8 comments on “Tips For One-Step Polyshades

  1. Audra@RealityToDreams

    I just stained two wooden crates for my boys last night. I am so excited to have found your blog!! I was at SNAP! Conference last year and loved your presentation! Now I’m the blogger behind a Disney inspired Home blog. I’m looking forward to following along Bruce!

  2. elaine mutrphy

    My finance and I have been long time users of Minwax. It has always given us a professional and quality finish. We had 2 different projects we were doing a chest of drawers and and end table that I converted to be used as a Lego table for my Grandson. The items were sanded and prepped. We decided to use your new product Minwax Poly Shades. What a mistake that was. You have no control of the stain color,it drys to quick and irregular. I figured after I put the first coat on and let it dry and lightly sanded that the second coat would fill in the unevenness of the color and the poly. No that was not the case. So I re-sanded the entire piece again and started all over. My finance said I must have done something wrong. He is sanding the chest for a third time and throwing whatever was left over out. You have disappointed us and caused additional work. We will not be singing your praises anytime soon !!!!!!!
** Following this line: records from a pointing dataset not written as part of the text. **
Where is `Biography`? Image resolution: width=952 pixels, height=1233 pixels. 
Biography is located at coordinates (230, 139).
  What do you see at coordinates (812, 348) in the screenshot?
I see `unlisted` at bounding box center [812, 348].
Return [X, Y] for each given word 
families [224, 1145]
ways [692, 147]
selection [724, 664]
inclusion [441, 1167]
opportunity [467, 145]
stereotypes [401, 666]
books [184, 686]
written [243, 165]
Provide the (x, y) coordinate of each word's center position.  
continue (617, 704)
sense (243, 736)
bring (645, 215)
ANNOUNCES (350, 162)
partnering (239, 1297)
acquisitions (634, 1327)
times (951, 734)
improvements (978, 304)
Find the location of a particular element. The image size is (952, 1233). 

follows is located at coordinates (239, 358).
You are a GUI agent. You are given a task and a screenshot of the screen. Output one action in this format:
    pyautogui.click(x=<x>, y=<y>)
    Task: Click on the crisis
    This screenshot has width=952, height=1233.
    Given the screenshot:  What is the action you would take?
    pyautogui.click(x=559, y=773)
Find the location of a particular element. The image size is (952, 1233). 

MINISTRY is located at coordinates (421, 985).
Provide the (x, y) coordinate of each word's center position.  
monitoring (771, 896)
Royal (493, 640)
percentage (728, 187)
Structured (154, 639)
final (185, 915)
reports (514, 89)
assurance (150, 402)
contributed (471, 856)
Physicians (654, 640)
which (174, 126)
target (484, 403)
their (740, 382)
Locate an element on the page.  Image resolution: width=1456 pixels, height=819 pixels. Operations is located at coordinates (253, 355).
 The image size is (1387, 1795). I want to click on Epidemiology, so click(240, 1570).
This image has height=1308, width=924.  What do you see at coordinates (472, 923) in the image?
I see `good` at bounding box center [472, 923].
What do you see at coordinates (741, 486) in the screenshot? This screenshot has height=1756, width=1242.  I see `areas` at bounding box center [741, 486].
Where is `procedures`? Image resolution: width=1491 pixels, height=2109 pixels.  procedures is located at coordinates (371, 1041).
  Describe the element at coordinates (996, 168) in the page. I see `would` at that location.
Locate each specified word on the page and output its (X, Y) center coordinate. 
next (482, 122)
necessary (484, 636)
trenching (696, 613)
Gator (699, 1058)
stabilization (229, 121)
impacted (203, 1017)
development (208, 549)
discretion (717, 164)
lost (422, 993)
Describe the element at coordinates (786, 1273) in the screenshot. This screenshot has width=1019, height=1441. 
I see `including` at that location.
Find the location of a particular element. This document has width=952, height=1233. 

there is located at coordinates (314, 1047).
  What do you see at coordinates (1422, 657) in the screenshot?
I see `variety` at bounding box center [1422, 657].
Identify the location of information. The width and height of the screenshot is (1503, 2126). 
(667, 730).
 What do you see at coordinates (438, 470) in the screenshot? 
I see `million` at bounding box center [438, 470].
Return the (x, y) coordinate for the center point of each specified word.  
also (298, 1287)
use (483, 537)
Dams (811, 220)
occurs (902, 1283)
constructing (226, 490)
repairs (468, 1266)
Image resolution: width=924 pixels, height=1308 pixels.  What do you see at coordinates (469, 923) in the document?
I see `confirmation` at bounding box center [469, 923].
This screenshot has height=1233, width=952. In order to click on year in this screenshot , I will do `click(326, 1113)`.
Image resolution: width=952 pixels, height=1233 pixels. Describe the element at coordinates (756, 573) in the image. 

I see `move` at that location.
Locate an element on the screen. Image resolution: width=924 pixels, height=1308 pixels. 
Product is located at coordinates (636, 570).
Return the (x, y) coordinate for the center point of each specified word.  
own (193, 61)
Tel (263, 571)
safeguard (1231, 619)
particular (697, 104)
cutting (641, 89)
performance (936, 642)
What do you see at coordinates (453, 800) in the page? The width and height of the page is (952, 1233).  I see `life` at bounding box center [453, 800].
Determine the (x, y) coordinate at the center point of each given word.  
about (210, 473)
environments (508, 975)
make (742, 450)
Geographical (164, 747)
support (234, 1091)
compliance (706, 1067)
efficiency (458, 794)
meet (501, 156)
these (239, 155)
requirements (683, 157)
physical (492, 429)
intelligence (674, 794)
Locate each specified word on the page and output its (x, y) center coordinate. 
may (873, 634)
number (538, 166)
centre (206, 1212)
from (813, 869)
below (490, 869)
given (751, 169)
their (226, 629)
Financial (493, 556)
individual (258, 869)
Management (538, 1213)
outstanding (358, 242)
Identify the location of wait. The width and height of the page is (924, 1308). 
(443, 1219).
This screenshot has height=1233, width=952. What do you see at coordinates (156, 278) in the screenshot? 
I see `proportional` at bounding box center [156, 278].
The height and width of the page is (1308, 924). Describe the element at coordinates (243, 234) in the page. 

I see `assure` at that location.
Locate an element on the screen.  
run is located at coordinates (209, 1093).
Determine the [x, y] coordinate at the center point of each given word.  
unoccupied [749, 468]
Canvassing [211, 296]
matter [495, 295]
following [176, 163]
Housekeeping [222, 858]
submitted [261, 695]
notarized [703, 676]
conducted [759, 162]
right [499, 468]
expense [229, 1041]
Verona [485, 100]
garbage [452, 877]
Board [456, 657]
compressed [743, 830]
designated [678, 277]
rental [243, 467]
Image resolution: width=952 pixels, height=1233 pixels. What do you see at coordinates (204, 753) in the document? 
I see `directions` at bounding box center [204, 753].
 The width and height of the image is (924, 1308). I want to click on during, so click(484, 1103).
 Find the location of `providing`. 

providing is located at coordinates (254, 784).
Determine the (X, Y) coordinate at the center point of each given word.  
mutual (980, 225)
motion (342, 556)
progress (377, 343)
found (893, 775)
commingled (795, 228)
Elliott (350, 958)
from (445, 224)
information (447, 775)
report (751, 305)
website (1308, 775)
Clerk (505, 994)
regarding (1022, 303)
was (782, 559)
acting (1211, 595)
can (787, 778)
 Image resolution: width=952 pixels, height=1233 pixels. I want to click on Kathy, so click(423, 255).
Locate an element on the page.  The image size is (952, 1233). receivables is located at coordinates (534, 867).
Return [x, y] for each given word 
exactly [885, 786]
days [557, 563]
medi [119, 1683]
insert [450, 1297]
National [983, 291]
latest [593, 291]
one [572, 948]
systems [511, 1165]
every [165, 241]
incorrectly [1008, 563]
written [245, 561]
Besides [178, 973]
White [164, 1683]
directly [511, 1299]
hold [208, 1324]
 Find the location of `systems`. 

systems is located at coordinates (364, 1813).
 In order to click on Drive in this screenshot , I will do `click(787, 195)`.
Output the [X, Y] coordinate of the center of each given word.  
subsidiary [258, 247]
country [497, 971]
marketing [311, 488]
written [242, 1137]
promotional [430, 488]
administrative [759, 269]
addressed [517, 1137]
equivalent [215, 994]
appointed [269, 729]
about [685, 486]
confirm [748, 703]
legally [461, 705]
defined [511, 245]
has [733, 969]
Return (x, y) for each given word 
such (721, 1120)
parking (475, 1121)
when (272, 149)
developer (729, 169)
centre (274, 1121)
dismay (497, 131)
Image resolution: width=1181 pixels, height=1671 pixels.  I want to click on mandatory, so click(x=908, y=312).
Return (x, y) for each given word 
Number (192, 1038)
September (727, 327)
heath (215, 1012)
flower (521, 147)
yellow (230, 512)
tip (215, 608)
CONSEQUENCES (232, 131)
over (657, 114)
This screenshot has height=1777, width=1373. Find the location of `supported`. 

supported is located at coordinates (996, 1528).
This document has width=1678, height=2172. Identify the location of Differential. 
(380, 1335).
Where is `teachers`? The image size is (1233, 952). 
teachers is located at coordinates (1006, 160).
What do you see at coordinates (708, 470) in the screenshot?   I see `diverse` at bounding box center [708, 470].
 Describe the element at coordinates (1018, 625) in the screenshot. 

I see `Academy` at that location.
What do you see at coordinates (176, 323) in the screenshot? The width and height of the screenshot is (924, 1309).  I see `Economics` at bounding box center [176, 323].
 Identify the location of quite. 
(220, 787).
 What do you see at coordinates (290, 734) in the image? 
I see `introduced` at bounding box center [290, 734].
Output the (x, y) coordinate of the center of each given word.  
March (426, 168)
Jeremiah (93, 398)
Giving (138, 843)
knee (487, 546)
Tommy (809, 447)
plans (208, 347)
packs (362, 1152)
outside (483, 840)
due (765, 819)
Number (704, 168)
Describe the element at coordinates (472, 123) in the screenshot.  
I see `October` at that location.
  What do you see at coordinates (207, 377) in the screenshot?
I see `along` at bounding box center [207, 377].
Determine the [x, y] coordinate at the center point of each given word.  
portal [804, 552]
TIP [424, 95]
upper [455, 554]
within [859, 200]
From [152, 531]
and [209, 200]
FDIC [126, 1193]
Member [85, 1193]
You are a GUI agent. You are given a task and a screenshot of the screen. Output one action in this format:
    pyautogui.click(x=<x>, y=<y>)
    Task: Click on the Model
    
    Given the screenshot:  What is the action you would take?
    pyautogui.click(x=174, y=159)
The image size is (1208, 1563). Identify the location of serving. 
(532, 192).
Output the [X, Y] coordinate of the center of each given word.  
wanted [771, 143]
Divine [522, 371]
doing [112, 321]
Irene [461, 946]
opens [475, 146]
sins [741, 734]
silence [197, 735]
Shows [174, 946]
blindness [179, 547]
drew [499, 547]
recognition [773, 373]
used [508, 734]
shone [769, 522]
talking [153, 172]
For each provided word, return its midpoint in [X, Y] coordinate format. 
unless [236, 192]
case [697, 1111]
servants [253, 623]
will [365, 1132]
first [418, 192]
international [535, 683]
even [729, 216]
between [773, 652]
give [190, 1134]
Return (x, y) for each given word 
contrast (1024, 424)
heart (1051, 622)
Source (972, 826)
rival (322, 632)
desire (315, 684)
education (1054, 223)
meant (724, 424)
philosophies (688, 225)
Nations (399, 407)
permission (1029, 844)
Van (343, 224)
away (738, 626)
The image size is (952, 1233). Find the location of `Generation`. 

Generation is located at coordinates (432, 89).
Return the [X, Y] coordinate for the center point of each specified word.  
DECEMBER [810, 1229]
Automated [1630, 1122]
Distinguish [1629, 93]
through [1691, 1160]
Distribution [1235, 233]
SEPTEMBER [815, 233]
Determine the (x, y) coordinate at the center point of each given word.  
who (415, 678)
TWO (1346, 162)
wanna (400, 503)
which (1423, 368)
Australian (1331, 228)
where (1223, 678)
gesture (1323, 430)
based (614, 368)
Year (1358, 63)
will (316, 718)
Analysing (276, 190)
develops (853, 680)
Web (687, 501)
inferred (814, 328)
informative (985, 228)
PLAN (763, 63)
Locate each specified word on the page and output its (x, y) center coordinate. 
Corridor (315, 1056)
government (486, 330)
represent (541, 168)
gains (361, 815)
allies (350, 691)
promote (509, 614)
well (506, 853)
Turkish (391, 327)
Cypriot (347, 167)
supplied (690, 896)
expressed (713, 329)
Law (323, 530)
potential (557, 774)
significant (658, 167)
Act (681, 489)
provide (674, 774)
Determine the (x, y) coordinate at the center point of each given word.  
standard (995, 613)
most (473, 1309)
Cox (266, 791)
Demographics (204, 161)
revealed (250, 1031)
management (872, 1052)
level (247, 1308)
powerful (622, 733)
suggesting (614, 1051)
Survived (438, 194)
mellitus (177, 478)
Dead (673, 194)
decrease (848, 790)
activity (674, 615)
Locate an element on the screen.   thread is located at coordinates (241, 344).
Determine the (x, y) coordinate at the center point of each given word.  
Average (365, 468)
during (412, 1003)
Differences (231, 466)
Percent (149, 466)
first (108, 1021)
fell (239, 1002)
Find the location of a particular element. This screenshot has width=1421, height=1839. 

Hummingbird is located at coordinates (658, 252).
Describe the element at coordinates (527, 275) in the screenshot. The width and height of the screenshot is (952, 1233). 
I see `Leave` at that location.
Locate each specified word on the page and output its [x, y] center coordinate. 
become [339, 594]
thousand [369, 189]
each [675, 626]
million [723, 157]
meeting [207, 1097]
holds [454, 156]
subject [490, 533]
    1. Bruce Johnson Post author

      While there are some situations where Polyshades work very well, the traditional two-step method, stain the bare wood the first day, then apply the finish the next, will always be the most reliable way to have total control over the color of your stain and the sheen of your finish. Good luck on your future projects, Elaine.

  3. D PLeiss

    Decided to use the “one step” approach and am regretting it. I just got started back in woodworking and built my Daughter a hope chest for Christmas. All of the hard work in design and building went down the tubes after using this product. The finish is below average at best…hard to work with and little control on shading. I’m now back to sanding everything down and starting over on the finish. Wouldn’t recommend this to anyone

    1. Bruce Johnson Post author

      Sorry to hear of your experience with the PolyShades. Some people love it, others still prefer the two-step method that gives you more control as you apply the stain first, wipe off the excess, let it dry, then apply two or three coats of a clear finish. It sounds like this would be the best approach for you in your projects. Hope you continue to give Minwax a chance.